**What the task asks**
Down to the final line, reproduce the entries that follow exactly.

**Material for this task**

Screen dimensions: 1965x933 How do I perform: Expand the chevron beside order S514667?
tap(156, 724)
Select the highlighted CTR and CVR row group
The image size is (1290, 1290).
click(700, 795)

**Result**
Screen dimensions: 1965x933 How do I perform: Expand the chevron beside order S514667?
tap(156, 724)
Select the highlighted CTR and CVR row group
The image size is (1290, 1290).
click(700, 795)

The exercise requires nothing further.